La retroalimentación ciudadana en la práctica

Aida Maria Ayaso-Talavera|

Opening up governance activities to citizen participation is slowly, but surely, becoming the norm, thanks to the Open Government Partnership (OGP). Aided with computer technology, government entities have established mechanisms for citizen feedback in the hope of using them as stepping stones towards more efficient and public-responsive services and improved trust in the government. But this hope can only be turned to reality if citizen feedback is put into action and in turn, appropriate and adequate responses are provided to the complaining citizen.

It is expected for government to take action. Thus, when civil society takes initiative not only in building the feedback mechanism, but also in taking action to improve public services and close the feedback loop, one cannot help feeling inspired.

At the 2018 OGP Asia-Pacific Regional Meeting in Seoul, South Korea, Derek Thorne, Head of Program Development at Integrity Action (IA), an active network of NGOs; and Ani Harutyunyan, a community mobilizing specialist of Armavir Development Center (ADC) NGO, presented the Open Feedback and Community Monitoring project in Armenia. Community monitors are organized and trained to identify problems in construction of secondary schools, which are reported to Joint Working Groups (JWG) composed of local government officials, contractors, implementing agency, local NGOs, and community monitors, and find solutions. Problems not solved at the JWG level are elevated to a High-Level Working Group. Problems and solutions are monitored and published in a dedicated website.

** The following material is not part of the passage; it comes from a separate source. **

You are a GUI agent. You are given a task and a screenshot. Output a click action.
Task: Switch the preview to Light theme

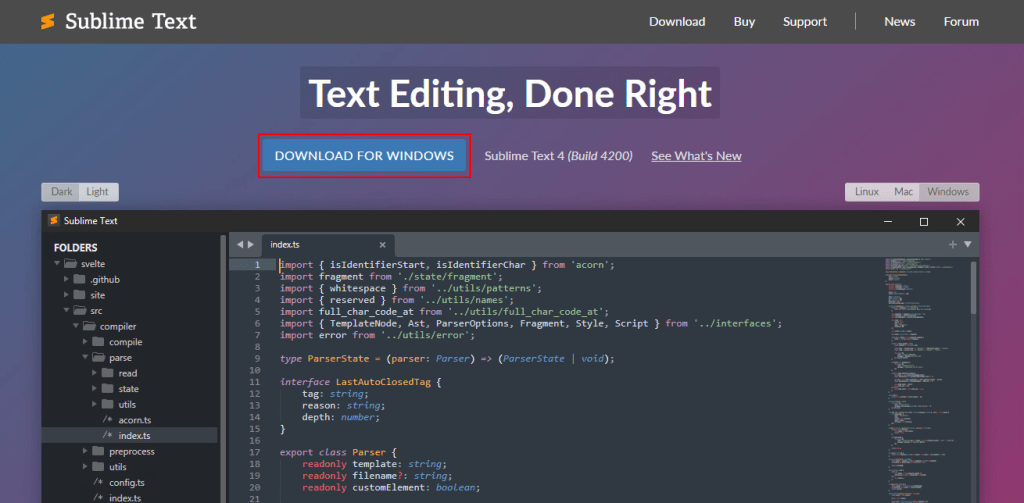[x=97, y=192]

To demonstrate government-initiated citizen feedback mechanisms, Aida Maria A. Talavera, Director IV of the Commission on Audit (COA), the Supreme Audit Institution of the Philippines, presented the Citizens’ Desk with its back-end Public Information System (PIS). The COA receives complaints through the Citizen’s Desk portal of the COA Website, which are processed and managed by the PIS. Action is taken by the appropriate COA office and the results are reported back to the complaining citizen. In addition, the COA conducts regular Citizen Participatory Audit Dialogues where members of civil society, including development partners, dialogue with COA officials and auditors to identify possible audit topics, concerns or problems which the COA should address, how the proponent citizens can help the COA in either conducting the citizen participatory audit or in solving the problem, and the competencies and resources needed for such participation. Proponent citizens are deputized as citizen auditors and become part of the public audit process from planning, evidence gathering and analysis, reporting, and validating implementation of audit recommendations.

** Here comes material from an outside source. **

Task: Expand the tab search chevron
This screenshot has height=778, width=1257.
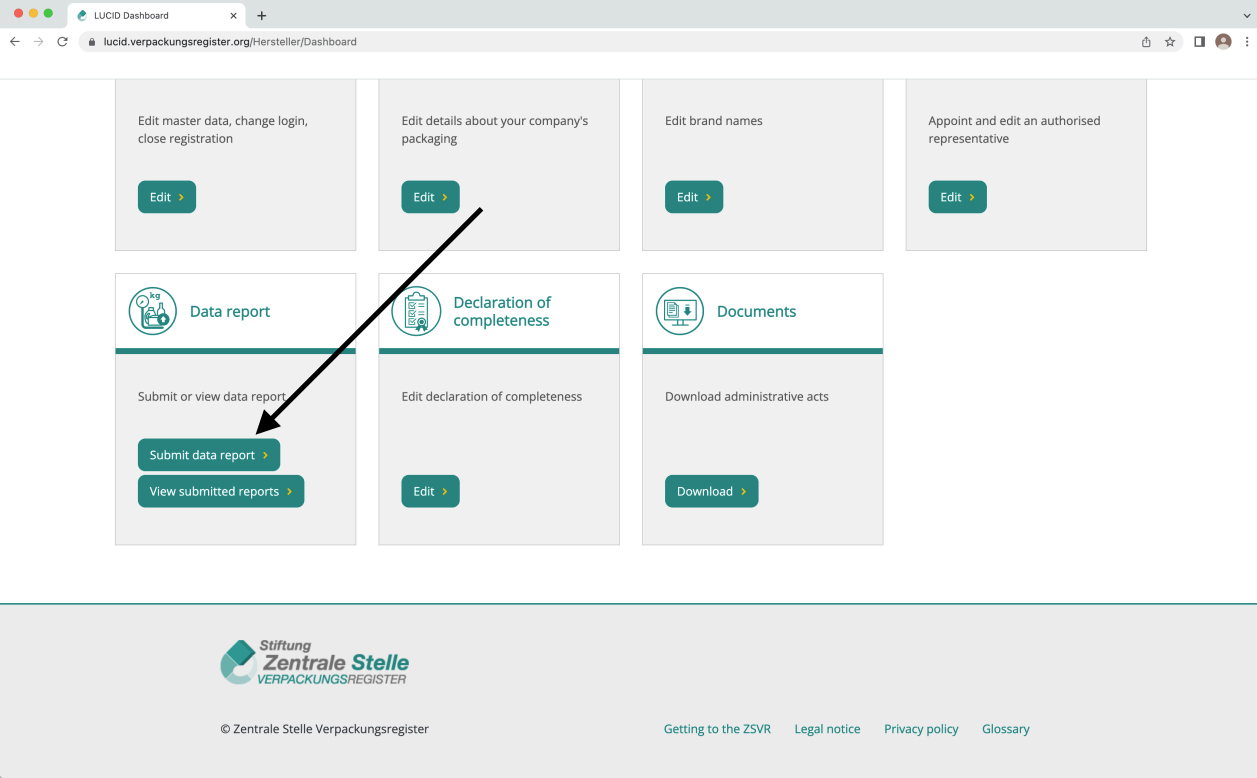Action: [x=1245, y=16]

Similarly, Enkhbat Amarjargal, Advisor to the Auditor General of Mongolia, reported that the Mongolian National Audit Office (MNAO) uses citizen complaints, participatory planning meetings, and thematic workshops to obtain citizen feedback, which are then used in audit planning. Citizens also participate in the public audit process through their membership in the Chamber of Citizen Audit, an ad-hoc group composed of representatives of civil society and created by the MNAO. The Chamber gathers and analyzes data and submits its reports to the MNAO.

Each feedback mechanism is a work in progress and faces its own share of challenges. For Armenia, the challenges include the lack of willingness to cooperate on the part of citizens and the ability to sustain these mechanisms in the light of dwindling technical assistance from the Asian Development Bank. The COA faces the challenge of meeting all citizen expectations given its limited manpower resources. The MNAO faces the challenges of costs – including costs of time, money, and potentially political costs of a loss in credibility if the engagement is poorly handled, of complexity – discerning which information sharing or participatory practices are suited to the scale of a problem and the technicalities involved, and of representativeness – involving a “mini-public” that mirrors the broader society and adequately considers the interests of those with most at stake.

Public feedback to address these challenges would go a long way towards enhancing and sustaining these mechanisms.